In light of this distinction we define the GDPR as an EU-wide legislation that outlines the organisational obligations and the individual rights as they pertain to the collection and processing of personal data.
Personal data
We will bring up ‘personal data’ over and over again. So, it’s best to lay down its definition at the starting line. According to the GDPR, personal data is any kind of information that relates to a natural person,
…by reference to an identifier such as a name, an identification number, location data, an online identifier or to one or more factors specific to the physical, physiological, genetic, mental, economic, cultural or social identity of that natural person.
What this definition really says is that if you can retrace a piece of information to a person, then that information qualifies as personal data.
The real buzzwords here are ‘re-identification’ and ‘big data’. Technology has evolved rapidly in the past few decades. Consequently, the capacity to process incredibly complex bundles of information has grown exponentially. By tying together anonymised data with other, seemingly unrelated datasets, it is now easier than ever to Hansel-and-Gretel our way back to the original data subject, i.e. person.
For example, you may give one of your phone applications access to your location. Your location may seem like an innocuous digital crumb. But combine it with a seemingly independent dataset, run it through a big data tumbler, and the jig is up. Your identity has been revealed.
Our example is admittedly over-simplified. Regardless, this phenomenon is called the ‘mosaic effect’, and in many ways it is like a much scarier version of Willy Wonka’s candy machine.
In fact, in 2000, Latanya Sweeney famously quantified just how simple it is to re-identify people in the United States using publicly available anonymised census data. In her paper she wrote that,
87% (216 million of 248 million) of the population in the United States had reported characteristics that likely made them unique based only on {5-digit ZIP, gender, date of birth}.
The point here is not to sound the alarm. But when almost anything qualifies as personal data today, it is important to understand how any attempt to narrowly define it can seem like locking the barn door after the horse has bolted. Which consequently means that even though anonymization and pseudonymisation are the go-to security measures of today, that will eventually have to change.
When is it?
The legislation will be enforced across all European Union Member States on May 25, 2018.
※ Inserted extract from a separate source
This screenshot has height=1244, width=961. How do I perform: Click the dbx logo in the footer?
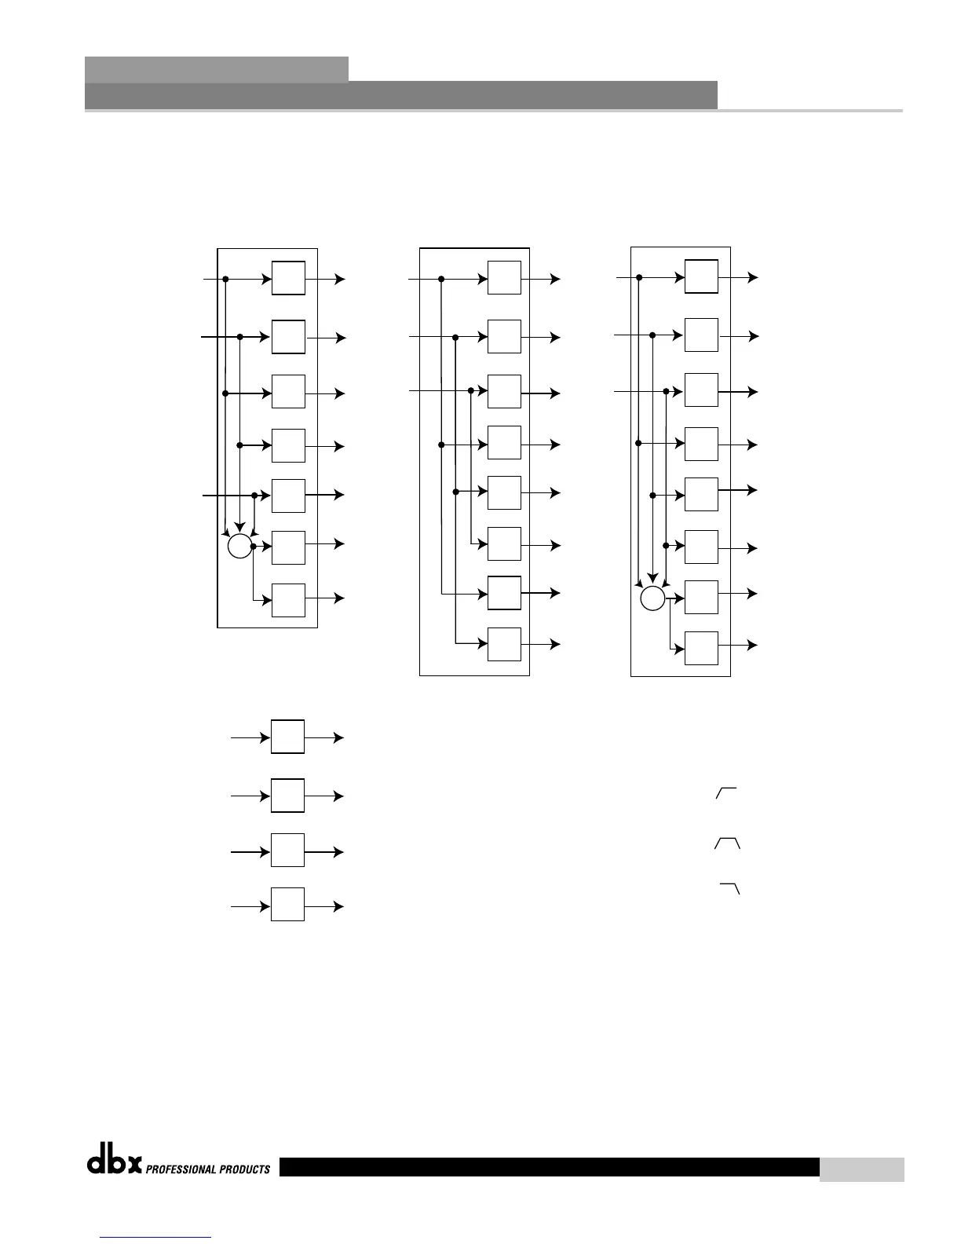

The law has been in the making for six years. If you’d like to dig a little deeper, we recommend checking out the legislative history here, or watching this documentary.
Where is it?
The law applies if the data subject is an EU citizen, or the data processor has an establishment within the EU.
Experts call this the ‘targeting approach’. In layman’s terms, the GDPR’s scope says that if you target an EU citizen, or you are on EU territory, then you will be targeted by the law. More succinctly, ‘if you target, you are targeted’.
The territorial scope renders the legislation quasi-global, which has far-reaching implications.
For instance, take a company that is headquartered abroad and has no establishment on EU territory. If an EU citizen visits the company’s online store in order to make a purchase, that may be taken as if the company had offered that EU citizen its goods or services. Should the company collect website cookies as well, then, in effect, they are engaging in the monitoring of that EU citizen’s behaviour. Both offering products and monitoring behaviour brings this non-EU company under the remit of the GDPR. Keep in mind, this seems to be the case even when it is the customer who actively seeks out a non-EU company.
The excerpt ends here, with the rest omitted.